> **REQUIRED ACTION**:
In the records below, the relevant part opens with the line containing "The image size is (1173, 535)." and closes with the line containing "This screenshot has width=706, height=1568."; print that part exactly and only, without its pictures.

> **RECORDS SUPPLIED**:
____________

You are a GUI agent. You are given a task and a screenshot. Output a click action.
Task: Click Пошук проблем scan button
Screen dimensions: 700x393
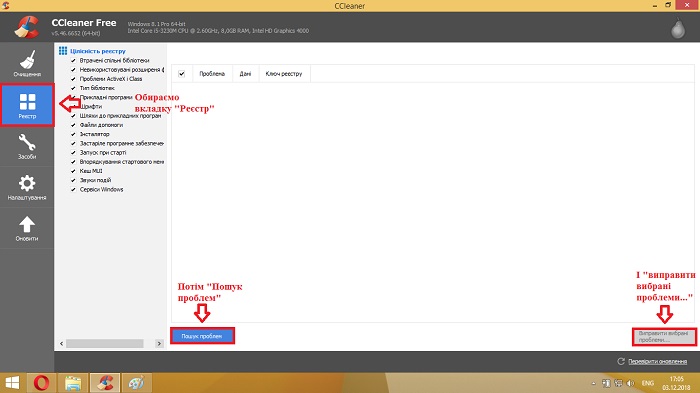pyautogui.click(x=202, y=336)
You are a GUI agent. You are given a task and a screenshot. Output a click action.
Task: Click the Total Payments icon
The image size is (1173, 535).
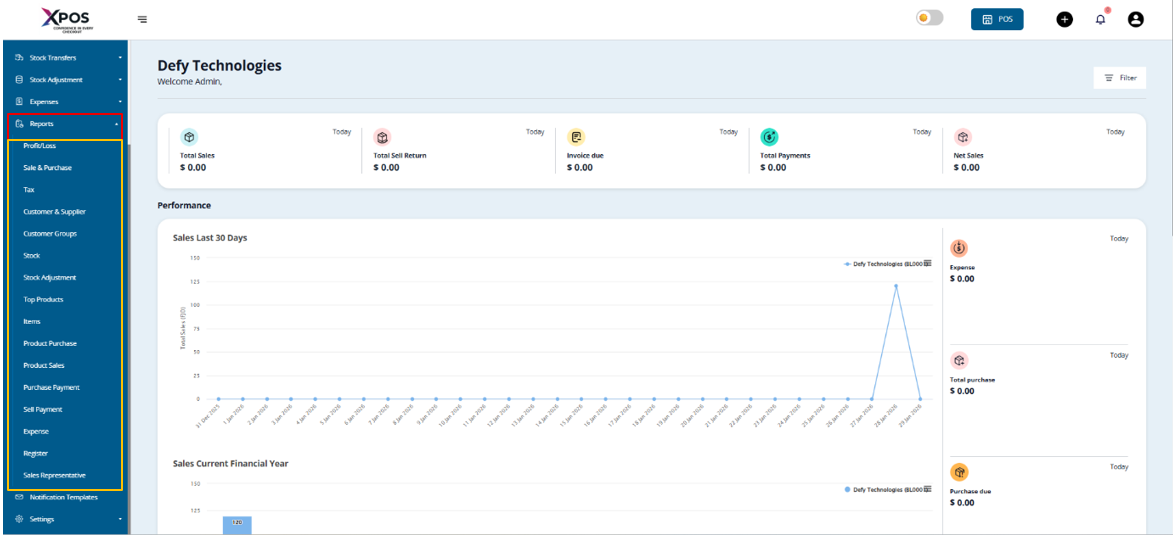pyautogui.click(x=769, y=137)
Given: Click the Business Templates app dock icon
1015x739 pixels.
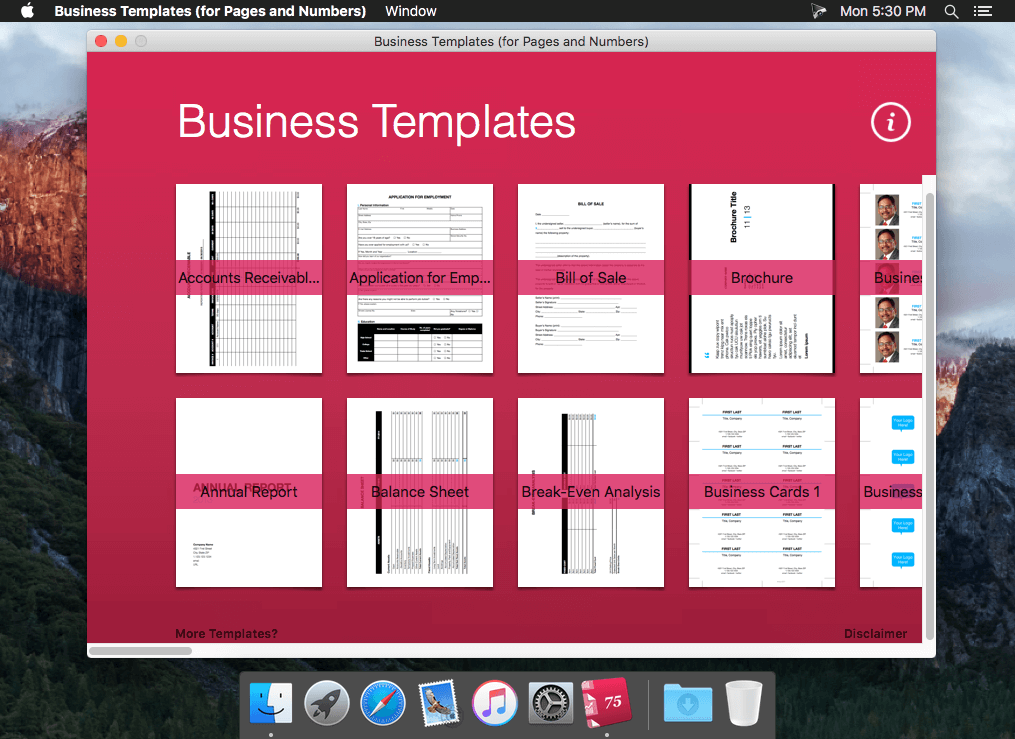Looking at the screenshot, I should point(606,703).
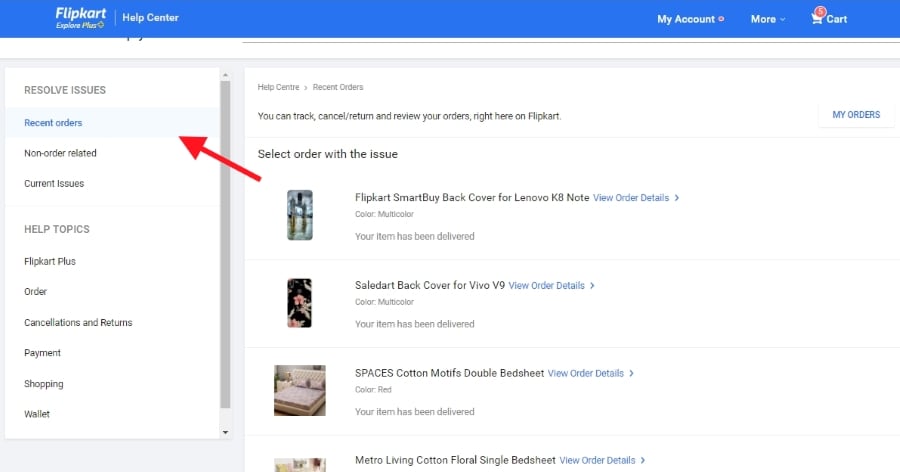900x472 pixels.
Task: View Order Details for Lenovo K8 cover
Action: coord(635,198)
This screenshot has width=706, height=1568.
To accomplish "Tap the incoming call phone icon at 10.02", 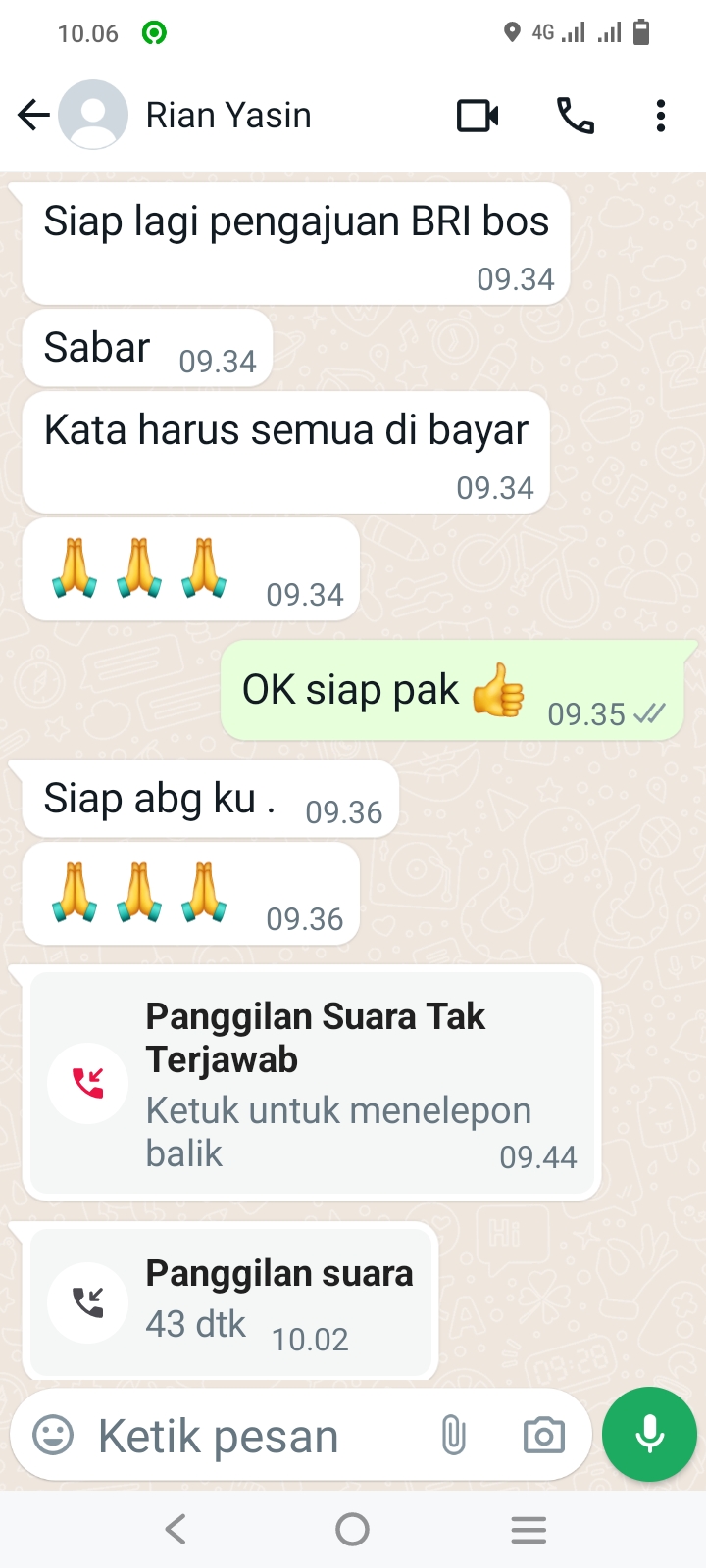I will (87, 1301).
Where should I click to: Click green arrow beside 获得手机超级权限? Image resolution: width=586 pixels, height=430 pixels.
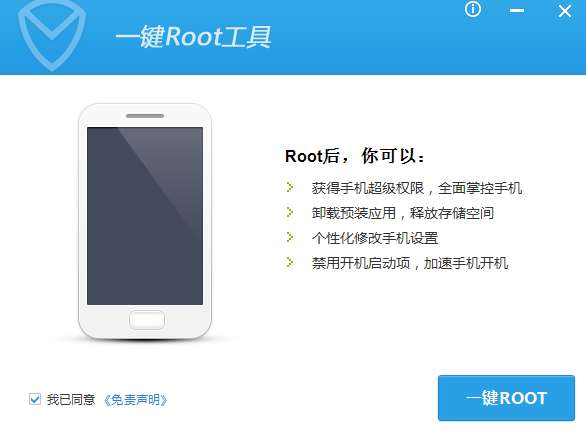[x=290, y=187]
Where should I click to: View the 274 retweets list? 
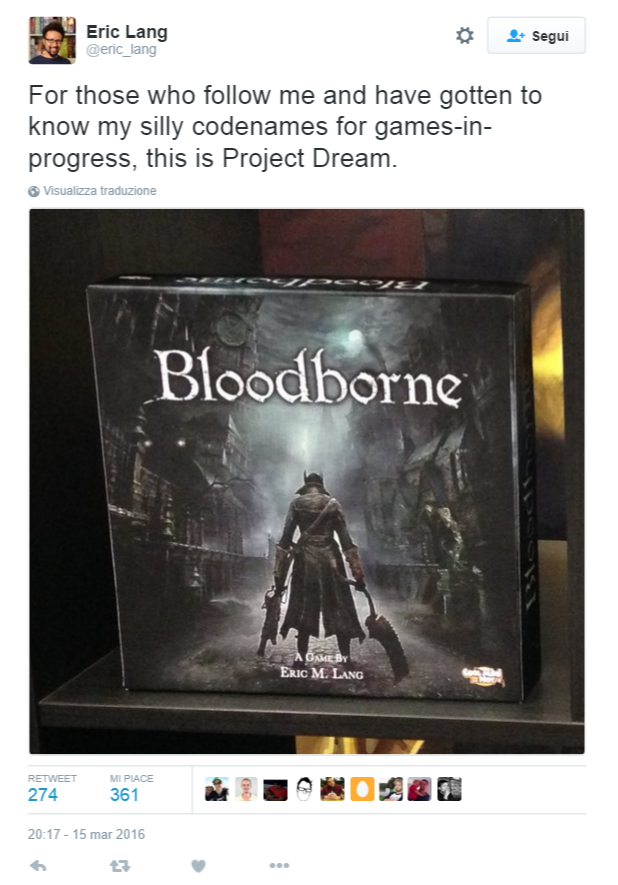click(43, 795)
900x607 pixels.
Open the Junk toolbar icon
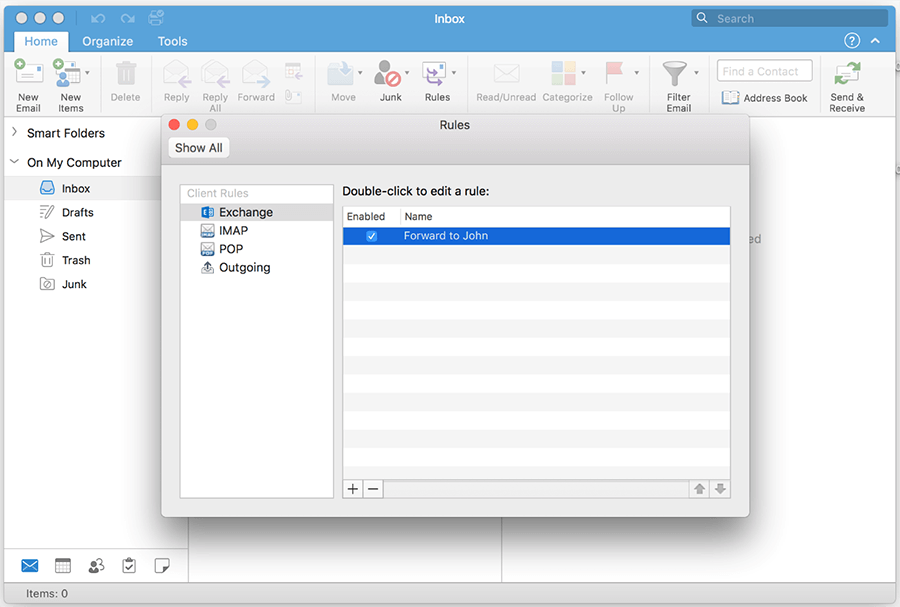click(x=389, y=75)
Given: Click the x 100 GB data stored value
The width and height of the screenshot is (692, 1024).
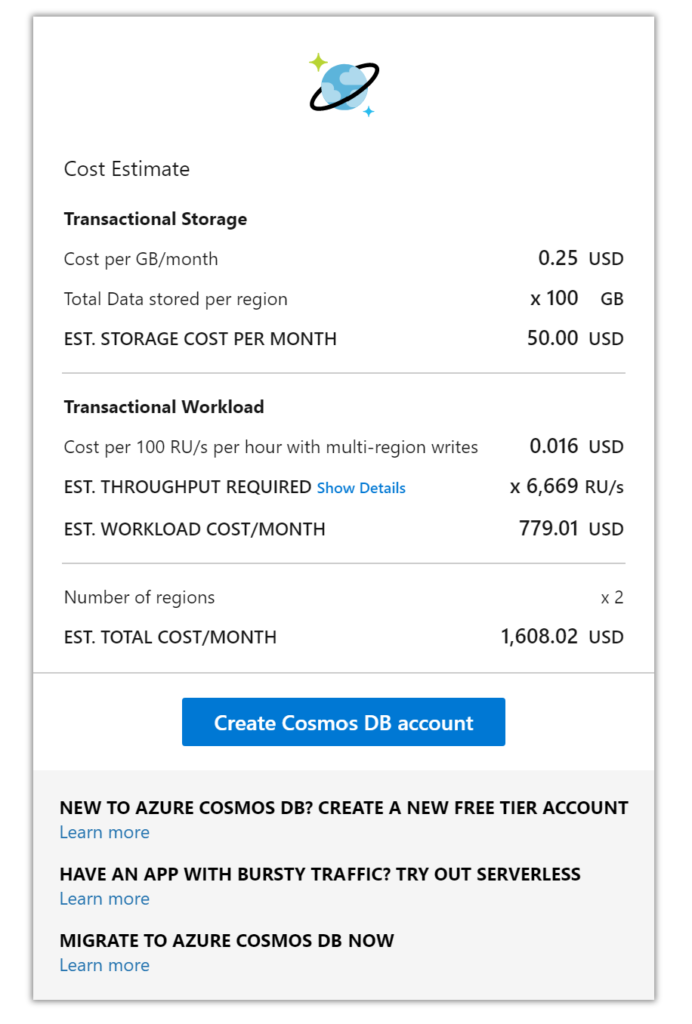Looking at the screenshot, I should [576, 299].
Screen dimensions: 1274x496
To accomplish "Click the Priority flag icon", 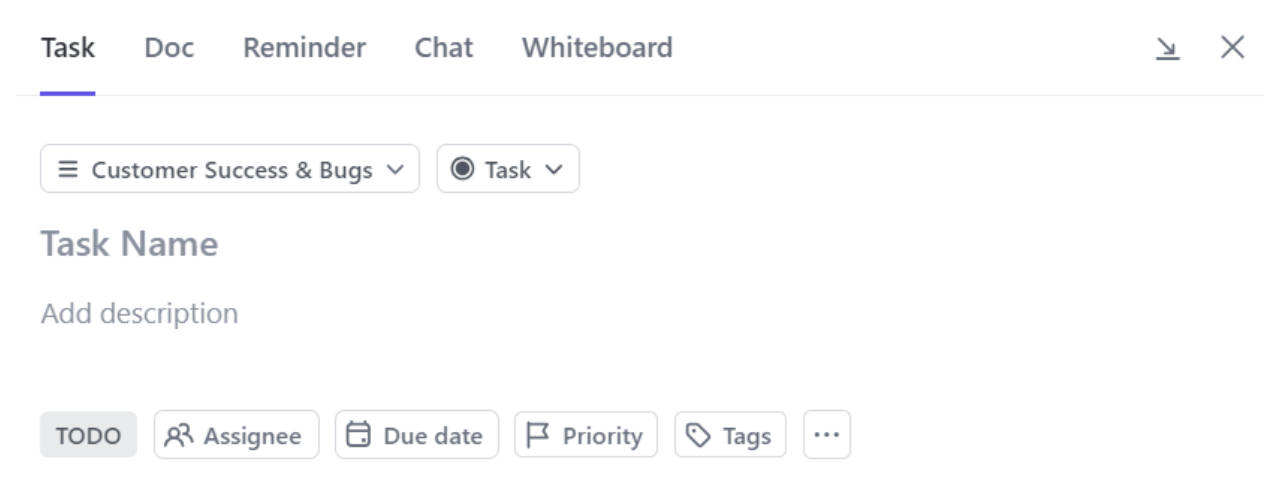I will click(x=538, y=435).
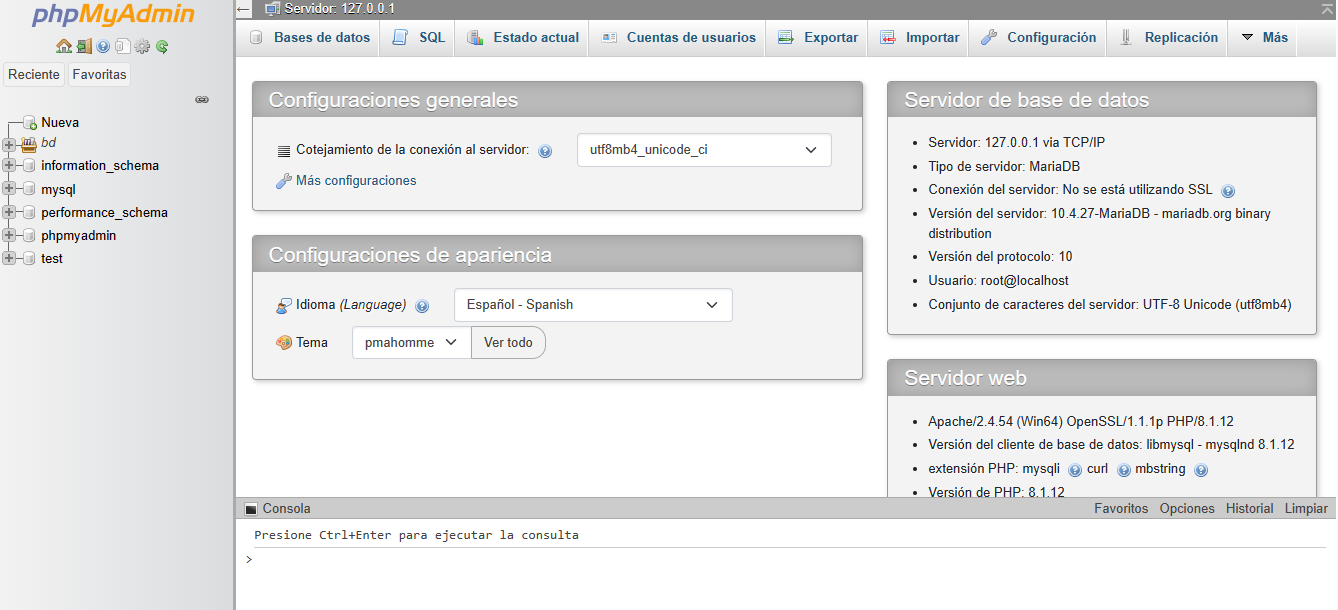Screen dimensions: 1338x610
Task: Open the Más configuraciones link
Action: [353, 180]

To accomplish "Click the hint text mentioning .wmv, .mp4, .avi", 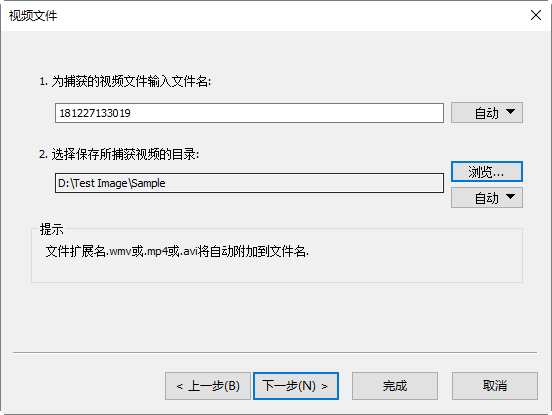I will click(177, 251).
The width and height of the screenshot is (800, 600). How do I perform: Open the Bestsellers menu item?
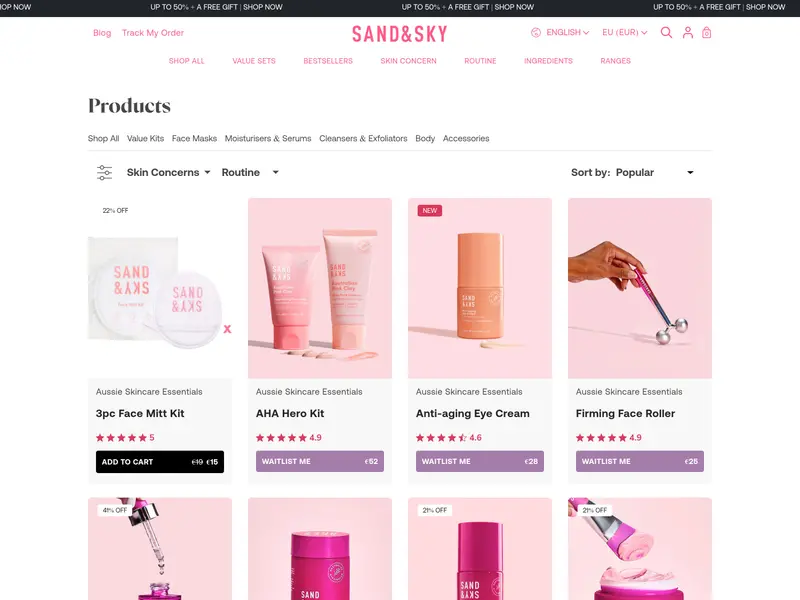click(x=328, y=61)
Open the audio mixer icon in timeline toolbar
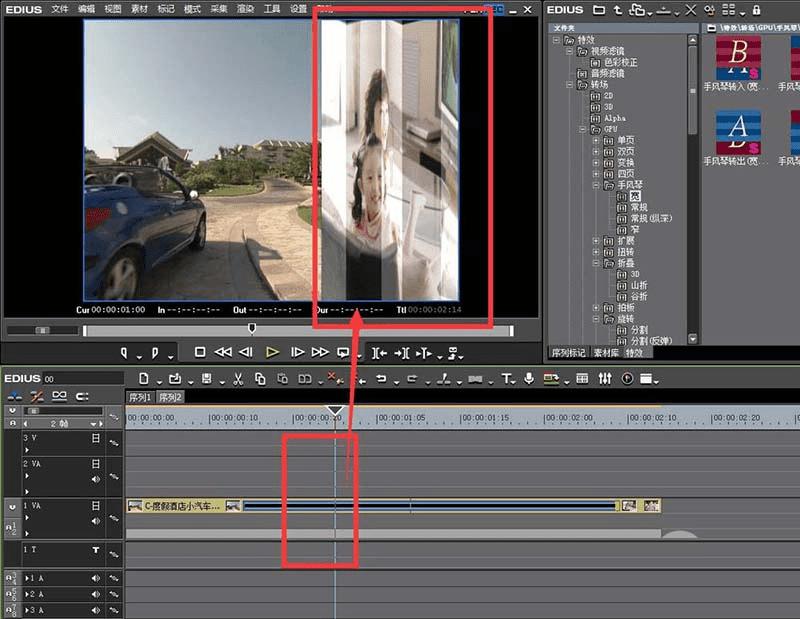The image size is (800, 619). tap(604, 379)
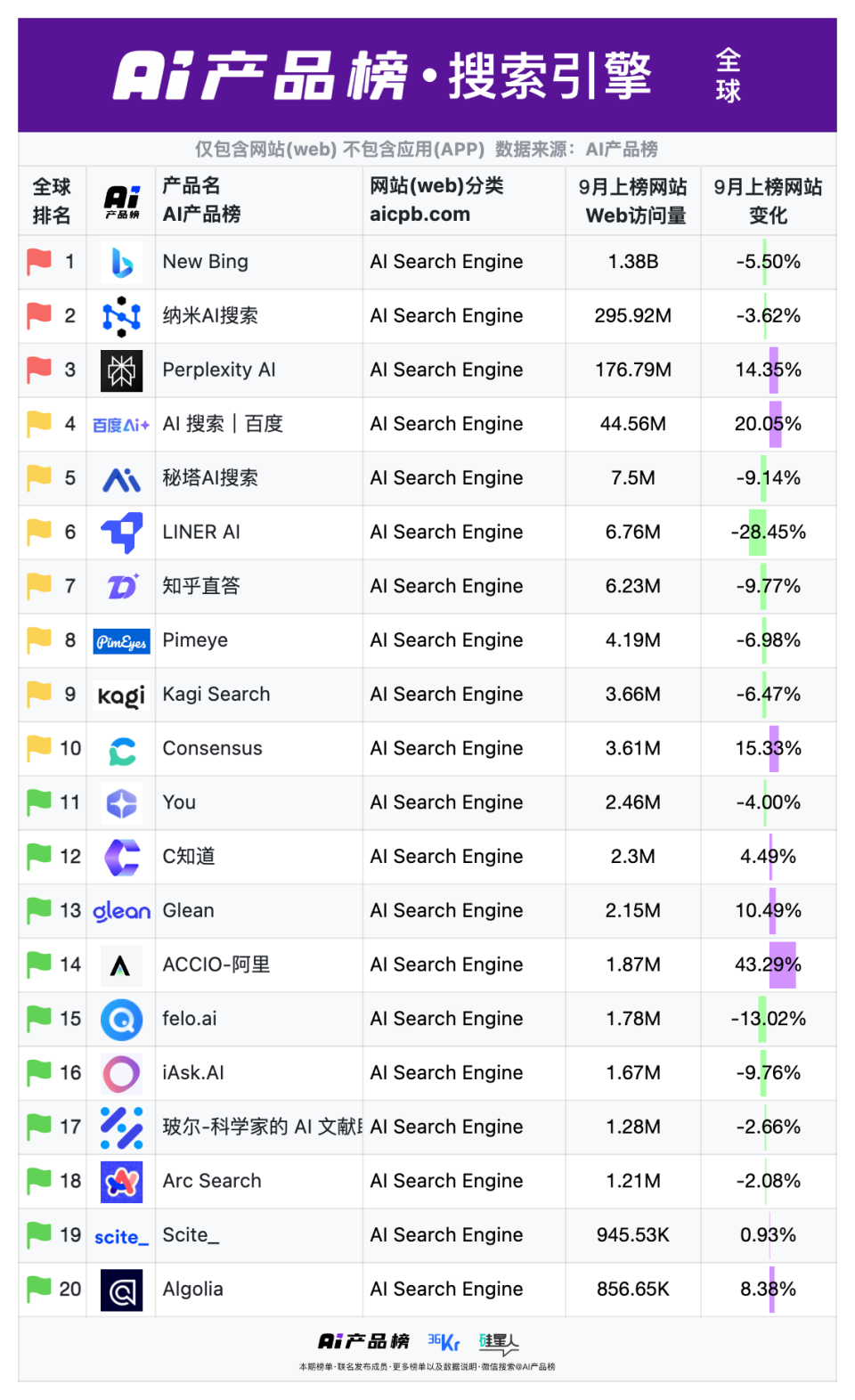Open the Kagi logo icon
The image size is (855, 1400).
[x=121, y=696]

____________

> **TASK OUTPUT**:
The image size is (1173, 535).
pyautogui.click(x=769, y=137)
Given: Click the Business Templates app dock icon
1015x739 pixels.
Looking at the screenshot, I should point(606,703).
900x472 pixels.
Task: View Order Details for Lenovo K8 cover
Action: coord(635,198)
This screenshot has width=706, height=1568.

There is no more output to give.